== Segment start ==
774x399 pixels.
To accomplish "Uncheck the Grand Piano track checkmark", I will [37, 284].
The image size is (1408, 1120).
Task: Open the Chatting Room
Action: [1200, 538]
== Segment end ==
• EXERCISE DETAILS:
Reproduce the records above in full, without altering a single character.

• ANSWER TO THIS EXERCISE:
774x399 pixels.
To accomplish "Uncheck the Grand Piano track checkmark", I will [37, 284].
The image size is (1408, 1120).
Task: Open the Chatting Room
Action: [1200, 538]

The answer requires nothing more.